Cats are known for their curiosity, wanderlust and aloofness. However, tabby cat breeders hasten to point out that any individual animal's personality is dependent on a large number of factors, including early socialization and the home environment in which it lives. Generally, though, even highly independent cats grow attached to a particular person in the household and seek daily attention from that individual.
Health and Care
Grooming: Cats are very clean animals and look after most of their grooming needs on their own. That said, regular brushing and petting helps remove dead fur and spread essential oils throughout the cat's coat. Some experts also recommend bathing cats during shedding season.

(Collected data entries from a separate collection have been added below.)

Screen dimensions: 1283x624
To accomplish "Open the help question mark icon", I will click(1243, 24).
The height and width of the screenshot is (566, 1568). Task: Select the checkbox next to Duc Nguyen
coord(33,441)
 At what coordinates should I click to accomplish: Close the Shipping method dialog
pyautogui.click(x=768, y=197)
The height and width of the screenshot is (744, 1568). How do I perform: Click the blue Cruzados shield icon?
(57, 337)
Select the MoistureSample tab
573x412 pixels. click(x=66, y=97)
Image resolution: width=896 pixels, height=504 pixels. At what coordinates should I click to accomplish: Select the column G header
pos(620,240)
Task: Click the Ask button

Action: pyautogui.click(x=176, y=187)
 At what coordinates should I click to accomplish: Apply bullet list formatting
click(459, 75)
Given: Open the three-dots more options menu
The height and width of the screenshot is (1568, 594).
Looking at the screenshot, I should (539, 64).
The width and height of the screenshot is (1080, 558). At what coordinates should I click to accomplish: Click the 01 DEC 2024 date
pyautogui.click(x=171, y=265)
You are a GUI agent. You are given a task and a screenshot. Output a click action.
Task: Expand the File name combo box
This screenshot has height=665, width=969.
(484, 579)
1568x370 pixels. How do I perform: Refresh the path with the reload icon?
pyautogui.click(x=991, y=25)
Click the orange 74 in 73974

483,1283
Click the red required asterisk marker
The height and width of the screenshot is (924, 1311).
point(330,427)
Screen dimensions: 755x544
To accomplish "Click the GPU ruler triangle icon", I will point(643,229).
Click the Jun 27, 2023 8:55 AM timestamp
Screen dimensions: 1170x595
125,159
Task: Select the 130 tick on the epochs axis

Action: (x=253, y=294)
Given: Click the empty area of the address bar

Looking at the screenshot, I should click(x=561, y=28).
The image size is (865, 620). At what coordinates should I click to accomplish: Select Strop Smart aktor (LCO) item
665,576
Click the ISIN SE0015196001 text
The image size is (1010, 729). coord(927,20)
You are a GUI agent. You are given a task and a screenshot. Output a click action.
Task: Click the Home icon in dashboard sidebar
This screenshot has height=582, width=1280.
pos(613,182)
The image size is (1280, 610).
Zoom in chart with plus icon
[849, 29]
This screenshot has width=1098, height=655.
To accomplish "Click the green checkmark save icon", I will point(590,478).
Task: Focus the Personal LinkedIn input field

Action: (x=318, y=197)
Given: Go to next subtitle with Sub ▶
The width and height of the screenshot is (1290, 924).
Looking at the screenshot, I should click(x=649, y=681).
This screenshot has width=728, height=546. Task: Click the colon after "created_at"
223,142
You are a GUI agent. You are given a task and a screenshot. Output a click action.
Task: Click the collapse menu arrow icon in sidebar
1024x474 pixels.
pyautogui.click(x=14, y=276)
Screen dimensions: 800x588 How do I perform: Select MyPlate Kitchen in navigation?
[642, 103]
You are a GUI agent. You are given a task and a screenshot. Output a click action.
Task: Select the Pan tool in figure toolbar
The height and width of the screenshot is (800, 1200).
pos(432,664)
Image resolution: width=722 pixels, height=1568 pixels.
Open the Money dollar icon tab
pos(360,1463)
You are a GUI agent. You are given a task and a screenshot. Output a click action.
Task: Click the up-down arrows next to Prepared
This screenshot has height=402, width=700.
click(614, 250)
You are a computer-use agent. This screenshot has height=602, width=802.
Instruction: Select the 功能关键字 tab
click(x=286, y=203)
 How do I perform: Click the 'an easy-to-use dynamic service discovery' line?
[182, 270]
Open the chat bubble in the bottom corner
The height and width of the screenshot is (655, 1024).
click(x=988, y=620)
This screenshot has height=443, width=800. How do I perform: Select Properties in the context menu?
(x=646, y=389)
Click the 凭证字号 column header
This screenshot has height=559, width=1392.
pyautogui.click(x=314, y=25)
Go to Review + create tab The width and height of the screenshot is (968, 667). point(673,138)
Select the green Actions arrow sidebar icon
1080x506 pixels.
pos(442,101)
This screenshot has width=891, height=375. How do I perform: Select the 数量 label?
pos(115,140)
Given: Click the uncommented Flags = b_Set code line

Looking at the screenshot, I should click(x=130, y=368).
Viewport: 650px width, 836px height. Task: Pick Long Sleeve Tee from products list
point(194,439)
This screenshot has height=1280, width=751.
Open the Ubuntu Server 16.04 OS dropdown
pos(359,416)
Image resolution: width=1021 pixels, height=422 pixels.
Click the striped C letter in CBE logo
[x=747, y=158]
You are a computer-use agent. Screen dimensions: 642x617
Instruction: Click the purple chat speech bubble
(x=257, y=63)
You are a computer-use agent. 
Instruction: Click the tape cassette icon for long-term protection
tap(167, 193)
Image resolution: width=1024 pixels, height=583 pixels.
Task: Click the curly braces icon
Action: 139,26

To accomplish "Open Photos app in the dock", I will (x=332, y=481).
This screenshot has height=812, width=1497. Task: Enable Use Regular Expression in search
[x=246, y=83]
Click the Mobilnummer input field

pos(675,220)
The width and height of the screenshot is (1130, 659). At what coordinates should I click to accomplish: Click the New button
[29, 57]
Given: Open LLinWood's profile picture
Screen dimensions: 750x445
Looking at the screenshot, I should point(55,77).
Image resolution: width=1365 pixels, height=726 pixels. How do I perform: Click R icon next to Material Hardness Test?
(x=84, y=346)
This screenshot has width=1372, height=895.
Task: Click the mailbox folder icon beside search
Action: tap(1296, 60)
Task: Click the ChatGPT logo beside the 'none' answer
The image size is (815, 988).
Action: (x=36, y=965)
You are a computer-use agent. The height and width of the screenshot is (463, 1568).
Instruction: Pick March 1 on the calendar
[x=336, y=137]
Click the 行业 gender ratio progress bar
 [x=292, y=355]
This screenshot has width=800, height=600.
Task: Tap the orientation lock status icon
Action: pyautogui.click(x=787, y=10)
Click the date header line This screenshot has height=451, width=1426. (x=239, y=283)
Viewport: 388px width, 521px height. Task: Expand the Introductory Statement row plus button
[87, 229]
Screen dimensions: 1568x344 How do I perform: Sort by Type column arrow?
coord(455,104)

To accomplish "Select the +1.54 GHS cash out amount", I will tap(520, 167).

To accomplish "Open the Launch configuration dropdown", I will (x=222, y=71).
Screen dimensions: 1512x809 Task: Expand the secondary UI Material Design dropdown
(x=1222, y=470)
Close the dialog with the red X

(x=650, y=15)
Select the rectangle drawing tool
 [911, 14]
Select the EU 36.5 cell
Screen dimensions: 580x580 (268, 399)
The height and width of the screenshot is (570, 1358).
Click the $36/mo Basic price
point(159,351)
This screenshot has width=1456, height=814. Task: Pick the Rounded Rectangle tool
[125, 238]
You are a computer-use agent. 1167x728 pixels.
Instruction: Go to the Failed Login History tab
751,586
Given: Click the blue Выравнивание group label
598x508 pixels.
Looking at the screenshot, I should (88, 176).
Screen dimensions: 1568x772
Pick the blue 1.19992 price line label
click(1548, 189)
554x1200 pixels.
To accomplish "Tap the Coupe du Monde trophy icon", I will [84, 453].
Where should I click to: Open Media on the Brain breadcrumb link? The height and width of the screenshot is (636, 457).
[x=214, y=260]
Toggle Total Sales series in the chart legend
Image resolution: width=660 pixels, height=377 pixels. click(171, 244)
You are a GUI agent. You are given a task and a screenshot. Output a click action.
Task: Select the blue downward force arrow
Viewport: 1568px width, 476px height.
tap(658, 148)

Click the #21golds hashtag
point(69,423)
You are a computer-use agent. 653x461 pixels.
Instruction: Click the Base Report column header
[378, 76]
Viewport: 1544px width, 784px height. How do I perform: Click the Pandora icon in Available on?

Activity Level: Lap cats can easily become overweight, so take care to feed less active cats a limited diet. More lively breeds will find their own ways to work off their energy, and many cats enjoy going outdoors to do so.
Health Problems: All cats are prone to liver and kidney troubles as they get older. Hairballs can cause respiratory problems. Regular veterinary care is essential. Sexually active cats may also develop a syndrome informally called feline AIDS, and overweight animals are more likely to develop feline diabetes and feline arthritis in later adulthood.
Average Lifespan: Most domesticated cats live for 12 to 15 years. Especially healthy animals may live considerably longer.